Lideranças da Amuceleiro (Associação dos Municípios da Região Celeiro), da AMUPLAM (Associação dos Municípios do Planalto Médio) e do Consórcio Rota do Yucumã, se reuniram, nesta quarta-feira (10), com o secretário executivo da Casa Civil, José Vicente Santini. Autoridades da AMEOSC (Associação dos Municípios do Extremo Oeste de Santa Catarina) também participaram do debate.
A pauta do encontro em Brasília abordou, principalmente, a construção da ponte sobre o Rio Uruguai entre Rio Grande do Sul e Santa Catarina, ligando os municípios de Barra do Guarita e Itapiranga. Na ocasião, também foi discutida a reabertura da aduana em Porto Soberbo, no interior de Tiradentes do Sul.
Desde a conclusão da pavimentação asfáltica no trecho da RSC 163 entre Tenente Portela, Vista Gaúcha e Barra do Guarita, em abril de 2017, a construção da ponte sobre o Rio Uruguai se tornou uma pauta recorrente para inúmeras autoridades gaúchas e catarinenses.
O prefeito de Tenente Portela, Clairton Carboni, que esteve na reunião realizada em Brasília nesta quarta-feira, afirmou que o primeiro passo será o estudo de viabilidade do projeto. – Essa mobilização de todas as lideranças mostra a importância desta ponte para a região. Agora vamos dar o encaminhamento deste estudo de viabilidade para seguirmos pleiteando a obra – disse Clairton Carboni.

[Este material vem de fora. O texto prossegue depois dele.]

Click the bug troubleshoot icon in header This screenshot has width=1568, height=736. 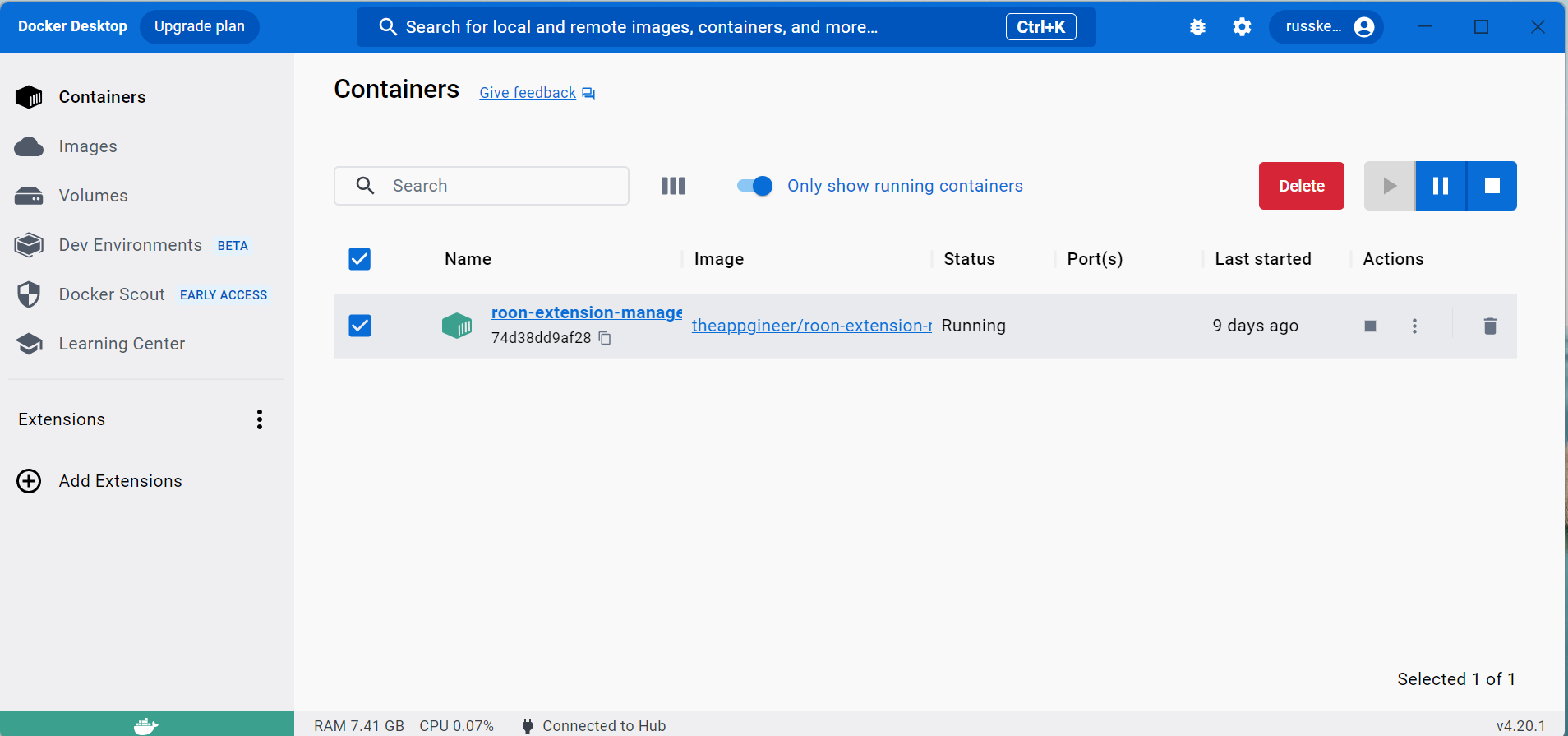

Sobre a aduana em Porto Soberbo, a luta das autoridades regionais pela reativação vem desde 2013. Atualmente, uma balsa efetua a travessia regular sobre o Rio Uruguai entre Brasil e Argentina, mas não há qualquer controle alfandegário e aduaneiro de veículos e passageiros no lado brasileiro, fazendo com que os turistas argentinos entrem no Rio Grande do Sul de forma irregular, ou seja, sem a tarjeta de imigração, fato que tem afastado centenas de visitantes. Do outro lado, a Gendarmeria Nacional Argentina e a Administracion Federal de Ingresos Públicos (aduana argentina), atuam na segurança de fronteira, migração, controle aduaneiro e fitozoosanitário.
Além da falta de controle alfandegário, há relatos que a ausência de fiscalização fez aumentar o contrabando e o tráfico de drogas e armas naquela parte da fronteira entre os dois países. Os prefeitos também alegam que o encerramento das atividades no Porto Soberbo está freando o fluxo turístico nos municípios que compõem o Consórcio Rota do Yucumã.